_Given passage_:
================
RNNs: Understanding differences of feeding sequence as a whole VS step-by-step

da-bu · October 28, 2019, 5:29pm

Hello,

I’m a bit lost with understanding what PyTorch does internally in these two variations of passing a sequence through an RNN model:

Version 1:
out, hidden = model(sequence)

Version 2:

for element in sequence:
    out, hidden = model(element, hidden)

In my understanding, version 1 and 2 should be the same - I’m just manually unrolling it over time in version 2. Version 2 also allows us to implement stuff like modifying the hidden state before passing it to the next timestep (which is what I would like to do for my use case), and also to train it without teacher forcing (by passing in the last “out” instead of “element”). However, I noticed that version 1 trains much faster (about 8x on my machine).

Question 1: Is version 1 faster simply because e.g. it has less forward-calls, or does PyTorch internally somehow parallelise something across timesteps (which I don’t see how it could do that given that the RNN’s computations depend on the output of the previous timestep)?

Question 2: More generally, is version 2 indeed the way to go if I need to train without teacher forcing or if I need to modify “hidden” between timesteps?

Thank you for your help!

JuanFMontesinos · October 28, 2019, 11:07pm

If you look at source code version 1 internally runs version 2.
================
_Provided data_:
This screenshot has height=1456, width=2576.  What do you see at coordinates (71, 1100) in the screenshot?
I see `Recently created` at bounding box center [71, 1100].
================
_What is expected_: Carry on the forum thread about feeding an RNN a whole sequence versus one step at a time, starting after its last reply.

_Task answer_:
There is a Base_RNN class or something like that. I cannot find it right now but at least it used to be like that. Anyway according to the theory it has to work like that. It cannot be paralelized .

da-bu · October 29, 2019, 6:47am

Thank you for your reply! What do you think causes the speed difference if V1 runs V2 internally?

tom · October 29, 2019, 8:28am

So the stock LSTM will use CuDNN which has been heavily optimized but is inflexible.
But the JIT can make custom RNNs almost as fast: Some of this is discussed in the LSTM with JIT blogpost and we also have optimizations for the backward.
You can look at the benchmark code to get ideas how to use them.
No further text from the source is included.